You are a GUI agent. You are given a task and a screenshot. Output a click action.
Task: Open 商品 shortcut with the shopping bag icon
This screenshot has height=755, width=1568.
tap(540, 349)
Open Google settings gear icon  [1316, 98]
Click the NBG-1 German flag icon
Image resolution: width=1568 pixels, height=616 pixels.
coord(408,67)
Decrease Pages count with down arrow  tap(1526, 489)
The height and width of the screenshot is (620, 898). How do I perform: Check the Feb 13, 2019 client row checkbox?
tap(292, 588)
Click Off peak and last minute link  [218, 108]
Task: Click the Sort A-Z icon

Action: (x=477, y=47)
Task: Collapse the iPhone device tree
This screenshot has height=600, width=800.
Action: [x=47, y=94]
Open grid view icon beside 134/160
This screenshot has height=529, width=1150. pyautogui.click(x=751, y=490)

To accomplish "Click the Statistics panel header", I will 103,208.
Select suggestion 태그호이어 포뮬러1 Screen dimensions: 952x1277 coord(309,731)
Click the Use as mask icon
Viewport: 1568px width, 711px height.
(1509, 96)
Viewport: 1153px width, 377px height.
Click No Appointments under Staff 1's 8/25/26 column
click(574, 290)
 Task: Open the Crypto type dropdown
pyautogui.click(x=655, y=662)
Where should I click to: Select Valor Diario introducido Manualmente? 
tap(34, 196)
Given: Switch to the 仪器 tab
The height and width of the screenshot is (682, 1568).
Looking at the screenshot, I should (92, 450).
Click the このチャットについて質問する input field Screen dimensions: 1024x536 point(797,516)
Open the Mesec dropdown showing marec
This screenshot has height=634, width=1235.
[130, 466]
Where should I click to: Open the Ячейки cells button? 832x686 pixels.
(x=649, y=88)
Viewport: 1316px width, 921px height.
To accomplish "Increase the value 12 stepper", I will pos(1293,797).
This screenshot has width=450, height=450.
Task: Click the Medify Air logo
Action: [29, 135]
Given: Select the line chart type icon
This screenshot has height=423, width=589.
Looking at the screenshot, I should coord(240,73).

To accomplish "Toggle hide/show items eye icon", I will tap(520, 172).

****************************************

*Work required*: The output is every entry, printed exactly as it reads.

*Finished task*:
You are a GUI agent. You are given a task and a screenshot. Output a click action.
Task: Open 商品 shortcut with the shopping bag icon
This screenshot has height=755, width=1568.
tap(540, 349)
Open Google settings gear icon  [1316, 98]
Click the NBG-1 German flag icon
Image resolution: width=1568 pixels, height=616 pixels.
coord(408,67)
Decrease Pages count with down arrow  tap(1526, 489)
The height and width of the screenshot is (620, 898). How do I perform: Check the Feb 13, 2019 client row checkbox?
tap(292, 588)
Click Off peak and last minute link  [218, 108]
Task: Click the Sort A-Z icon

Action: (x=477, y=47)
Task: Collapse the iPhone device tree
This screenshot has height=600, width=800.
Action: [x=47, y=94]
Open grid view icon beside 134/160
This screenshot has height=529, width=1150. pyautogui.click(x=751, y=490)

To accomplish "Click the Statistics panel header", I will 103,208.
Select suggestion 태그호이어 포뮬러1 Screen dimensions: 952x1277 coord(309,731)
Click the Use as mask icon
Viewport: 1568px width, 711px height.
(1509, 96)
Viewport: 1153px width, 377px height.
Click No Appointments under Staff 1's 8/25/26 column
click(574, 290)
 Task: Open the Crypto type dropdown
pyautogui.click(x=655, y=662)
Where should I click to: Select Valor Diario introducido Manualmente? 
tap(34, 196)
Given: Switch to the 仪器 tab
The height and width of the screenshot is (682, 1568).
Looking at the screenshot, I should (92, 450).
Click the このチャットについて質問する input field Screen dimensions: 1024x536 point(797,516)
Open the Mesec dropdown showing marec
This screenshot has height=634, width=1235.
[130, 466]
Where should I click to: Open the Ячейки cells button? 832x686 pixels.
(x=649, y=88)
Viewport: 1316px width, 921px height.
To accomplish "Increase the value 12 stepper", I will pos(1293,797).
This screenshot has width=450, height=450.
Task: Click the Medify Air logo
Action: [29, 135]
Given: Select the line chart type icon
This screenshot has height=423, width=589.
Looking at the screenshot, I should coord(240,73).

To accomplish "Toggle hide/show items eye icon", I will tap(520, 172).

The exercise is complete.